**** Data records

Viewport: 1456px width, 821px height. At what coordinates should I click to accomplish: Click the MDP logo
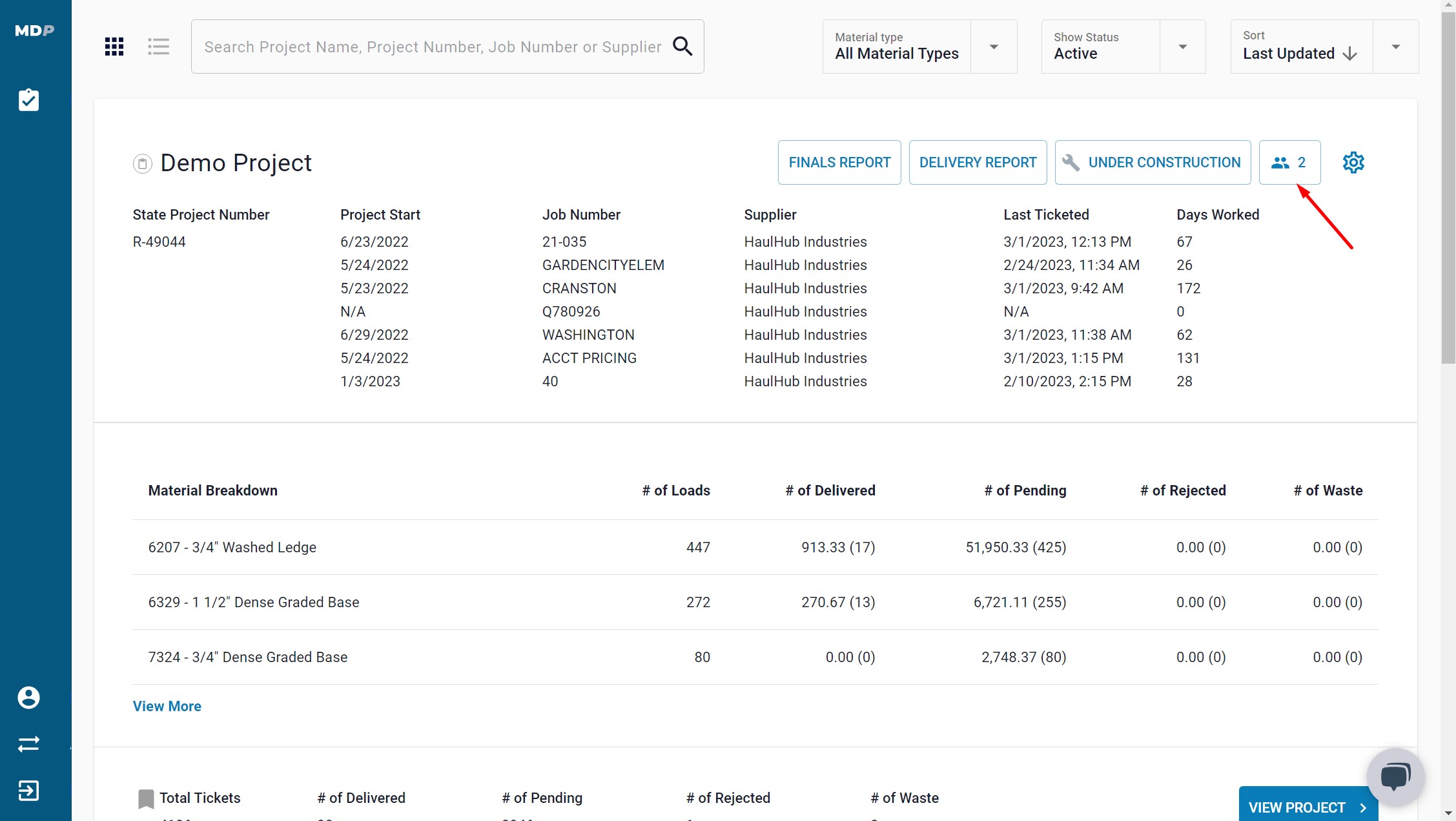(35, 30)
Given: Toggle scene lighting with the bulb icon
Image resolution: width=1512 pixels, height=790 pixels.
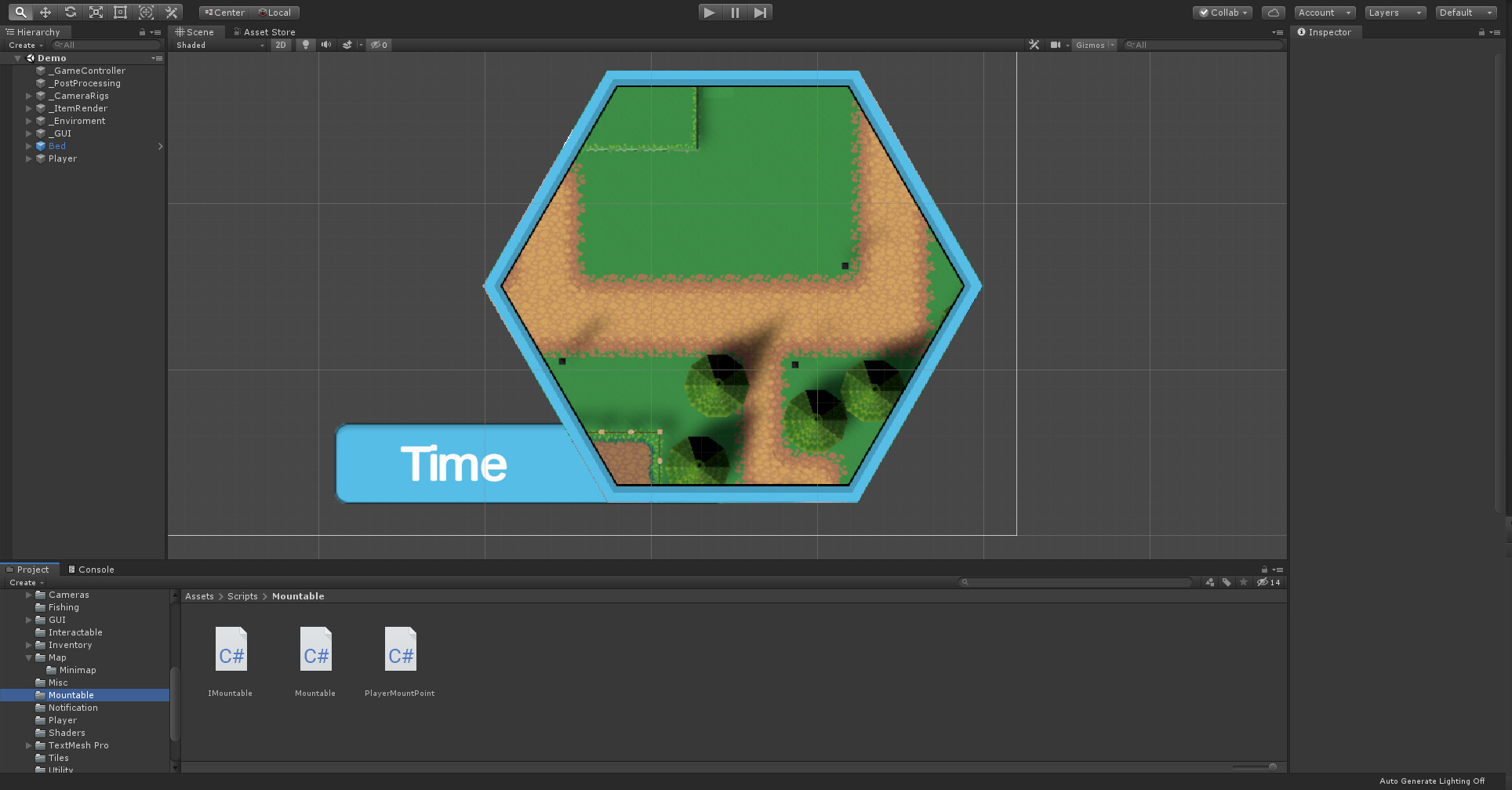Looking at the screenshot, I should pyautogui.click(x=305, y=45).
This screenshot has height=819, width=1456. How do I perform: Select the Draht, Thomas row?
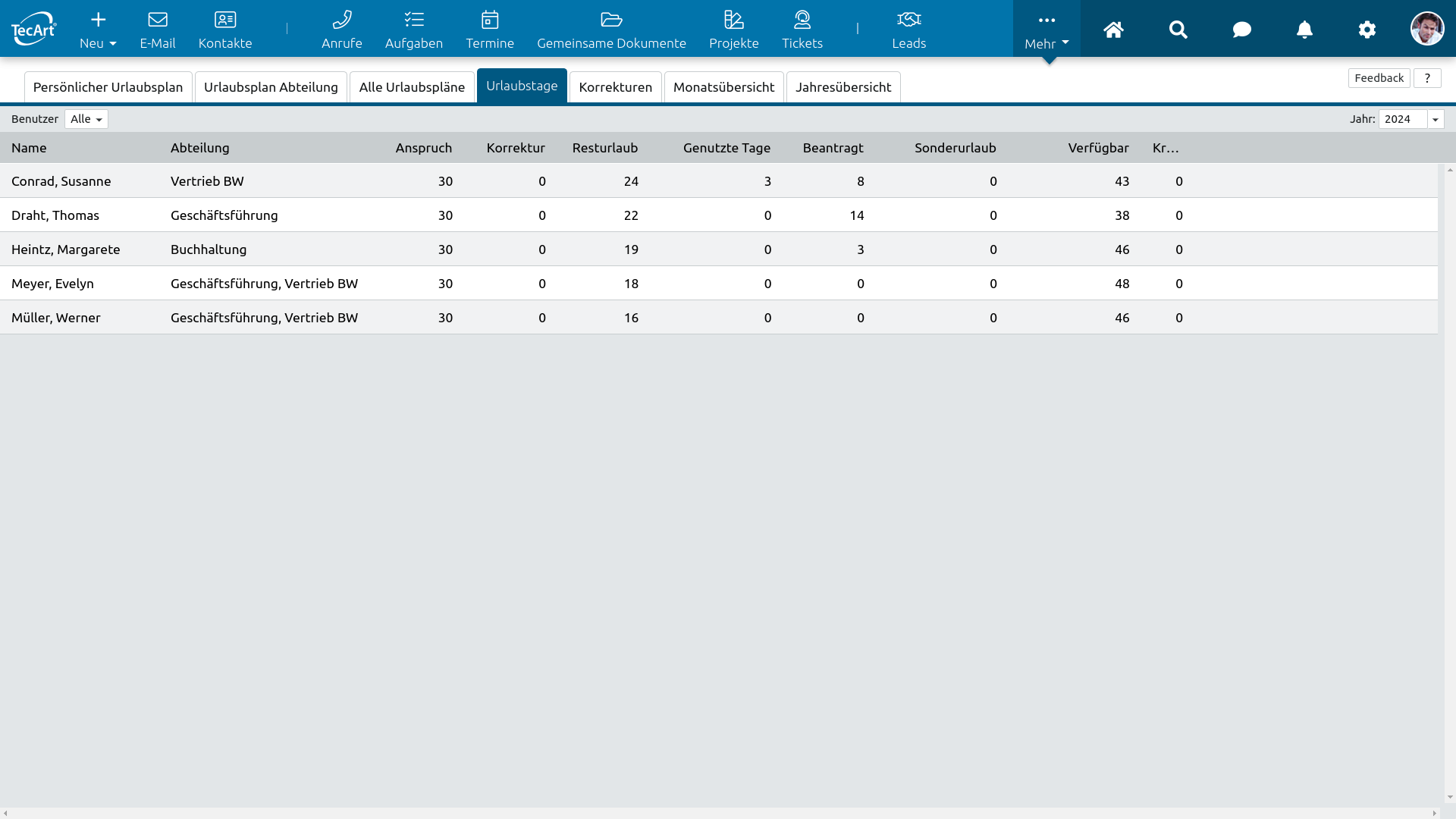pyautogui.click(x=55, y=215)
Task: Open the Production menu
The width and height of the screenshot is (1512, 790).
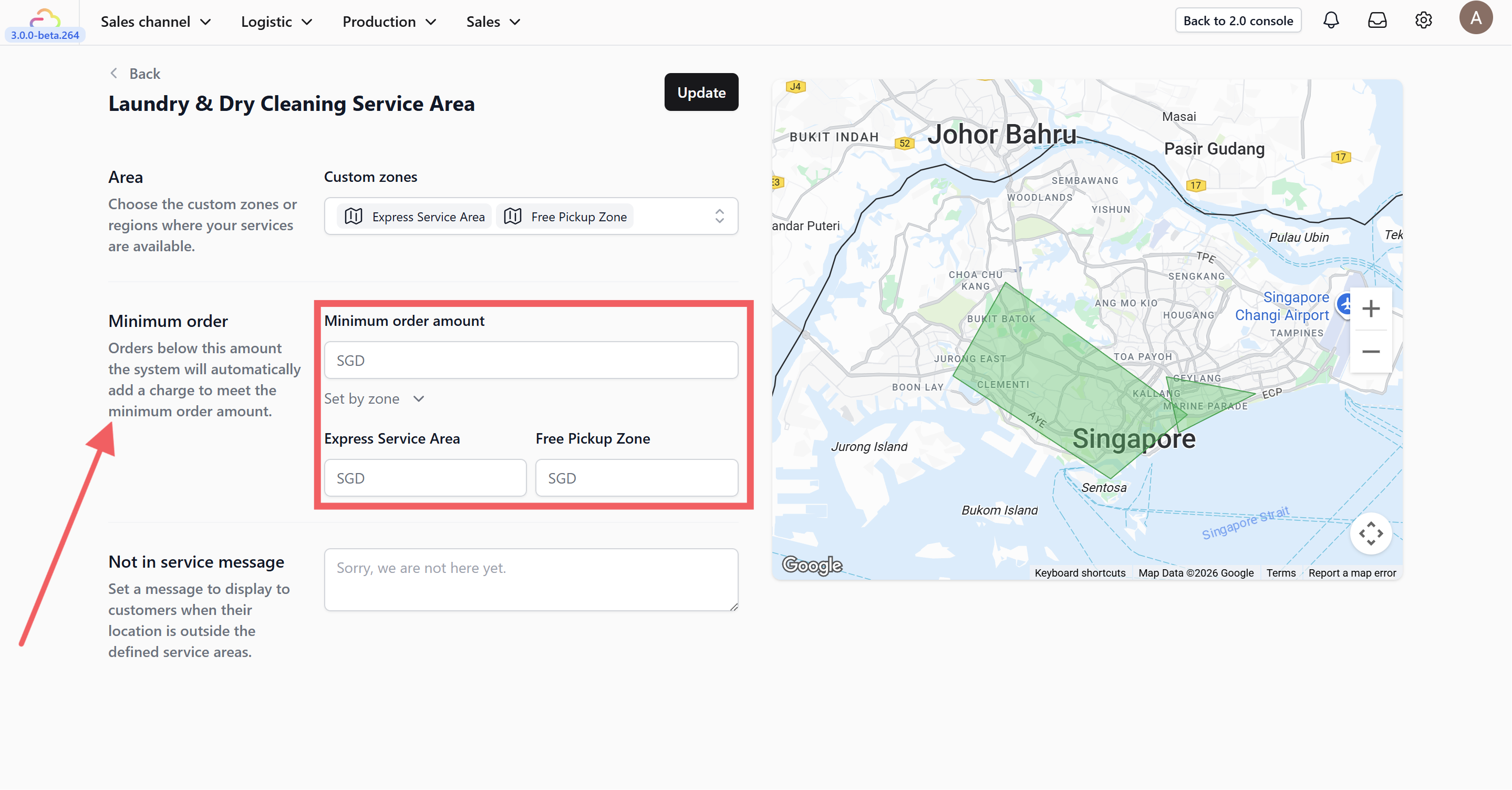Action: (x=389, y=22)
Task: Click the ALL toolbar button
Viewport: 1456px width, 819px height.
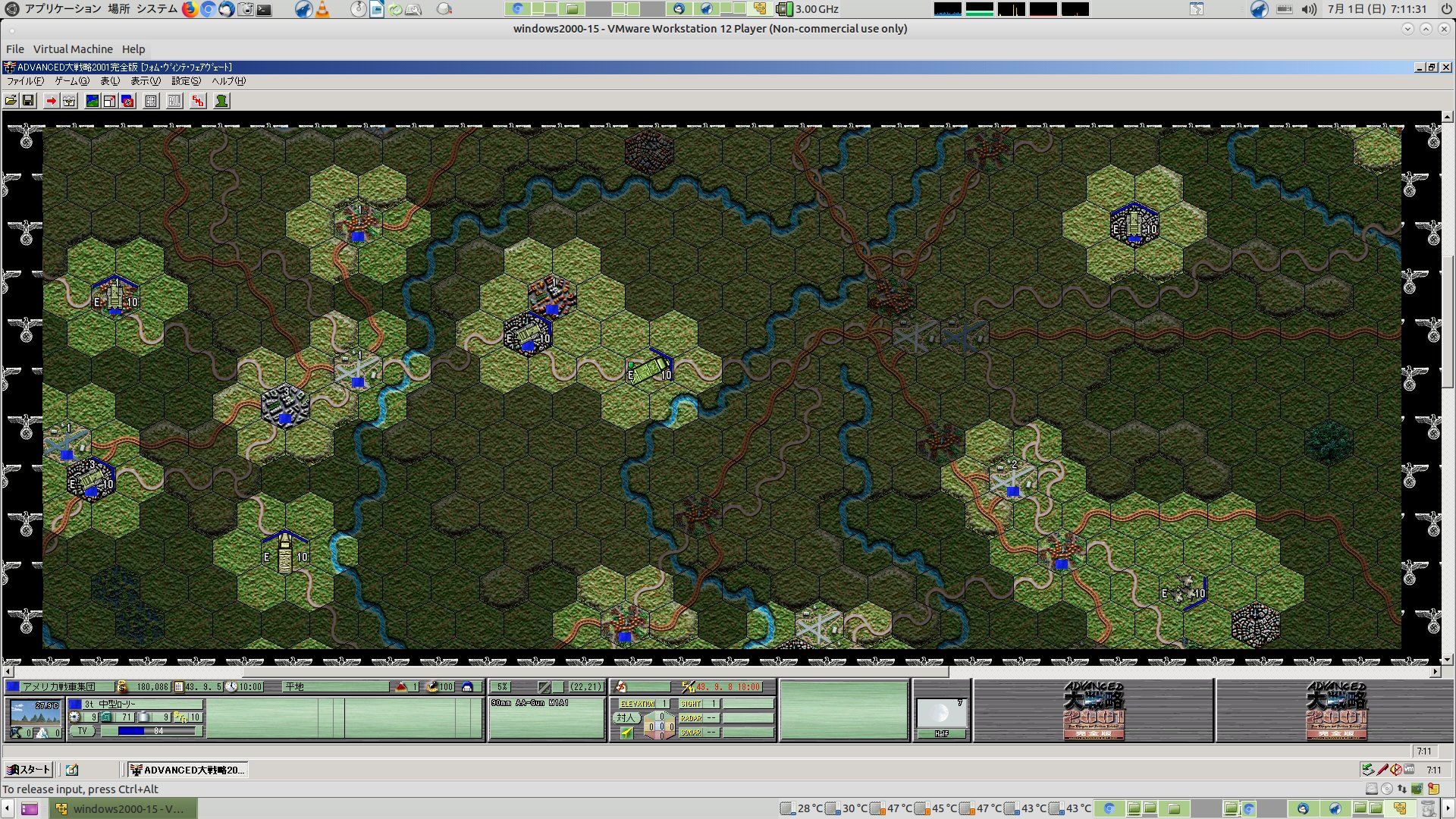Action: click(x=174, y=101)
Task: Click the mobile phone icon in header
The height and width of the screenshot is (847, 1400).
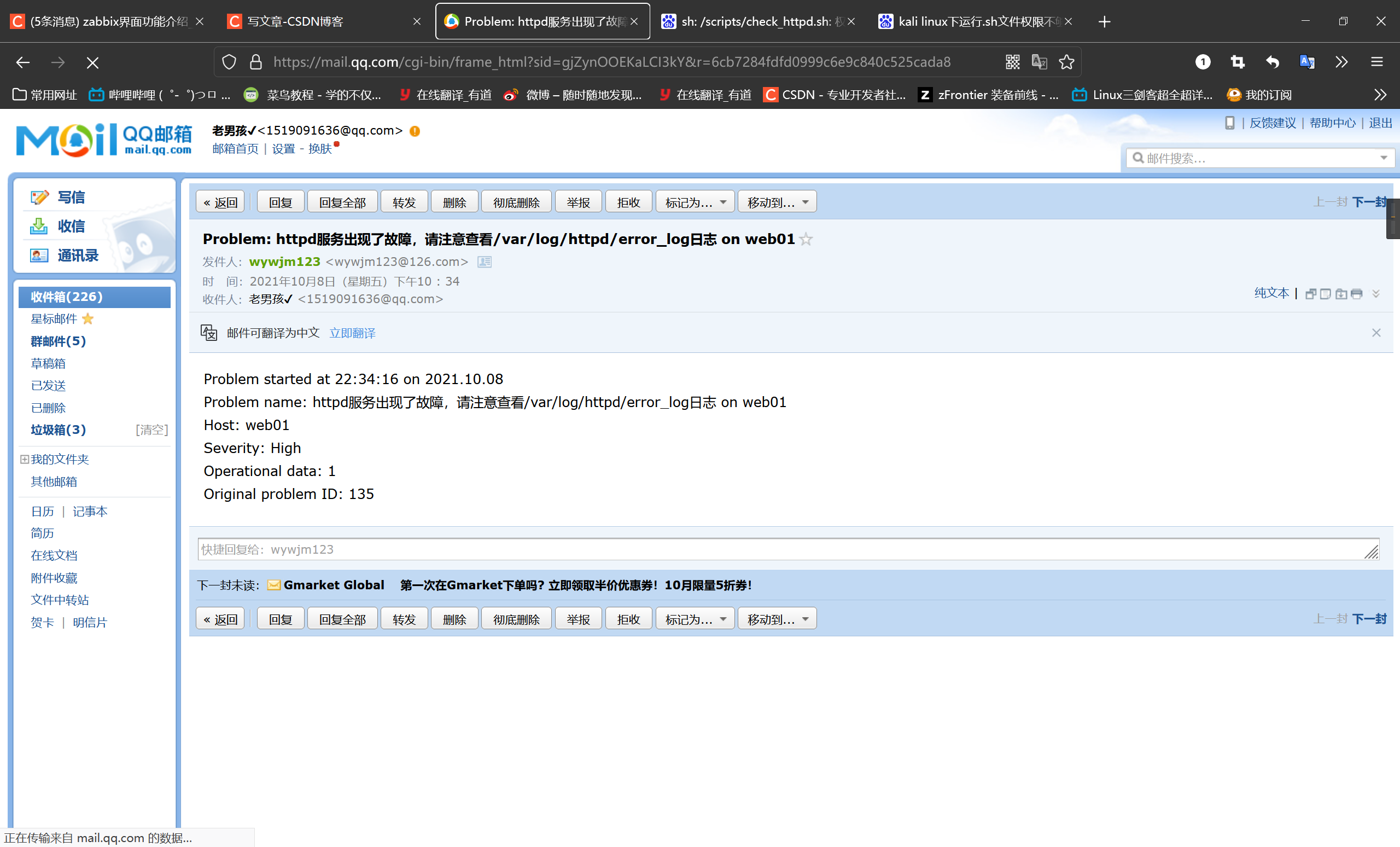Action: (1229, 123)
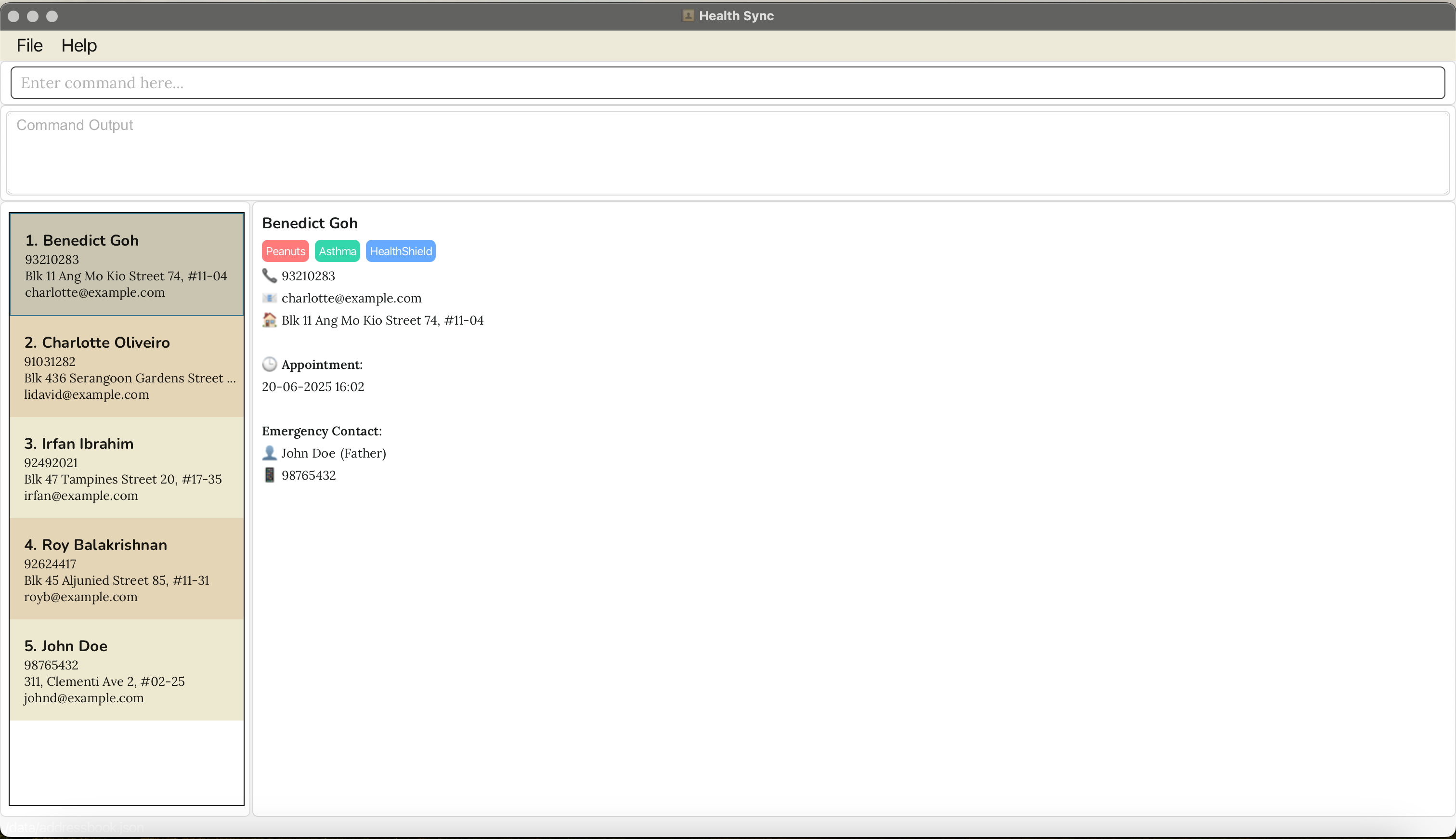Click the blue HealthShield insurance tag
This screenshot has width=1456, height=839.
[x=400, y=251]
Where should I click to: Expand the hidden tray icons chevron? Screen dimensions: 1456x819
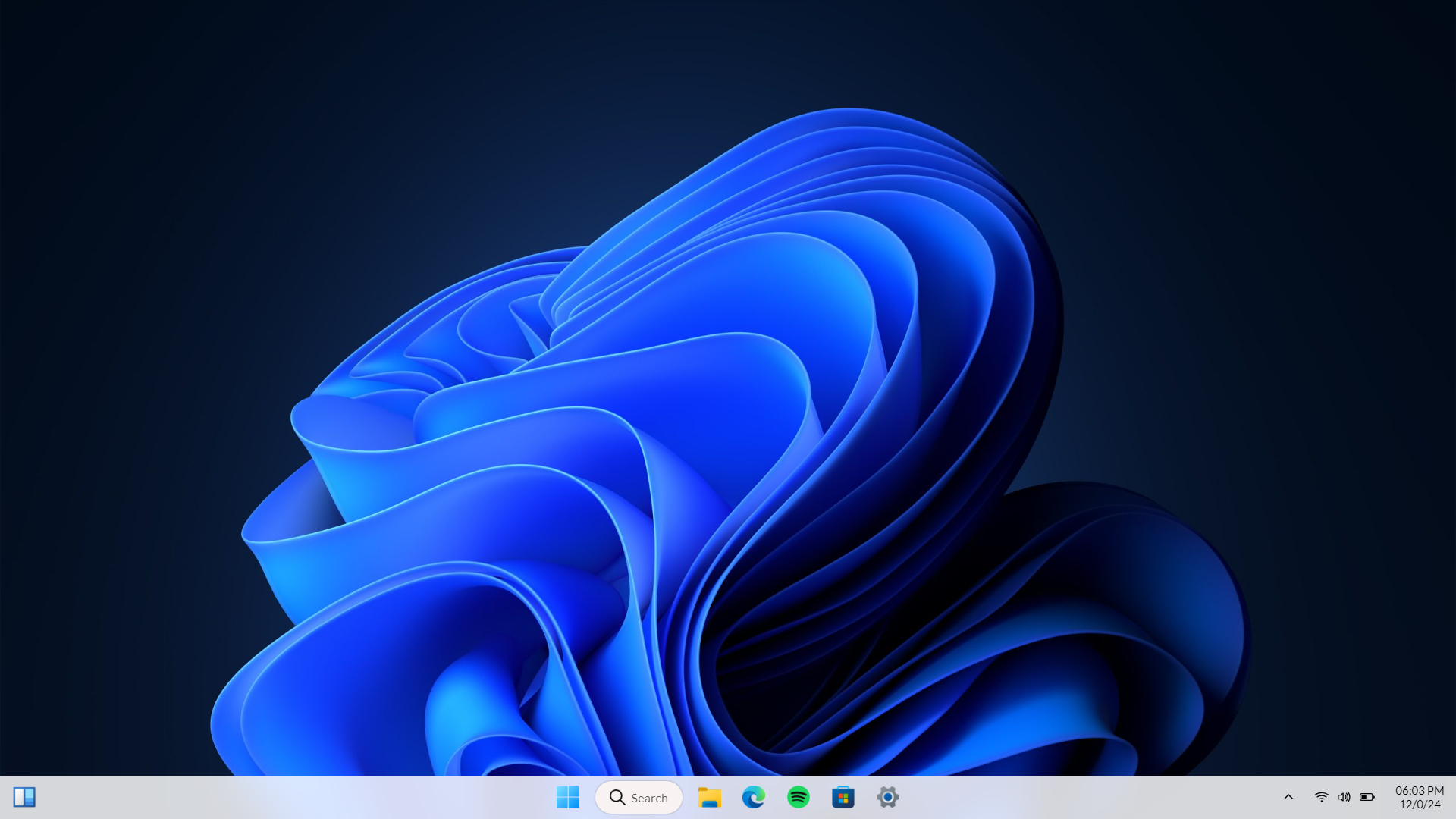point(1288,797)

********

Work to complete: Out of the records above, set down only the lines from the one that contains "Task: Open the Production menu" through the one that contains "Task: Click the mobile phone icon in header", unchanged and without the pictures.

Output of the task:
Task: Open the Production menu
The width and height of the screenshot is (1512, 790).
Action: (x=389, y=22)
Task: Click the ALL toolbar button
Viewport: 1456px width, 819px height.
Action: click(x=174, y=101)
Task: Click the mobile phone icon in header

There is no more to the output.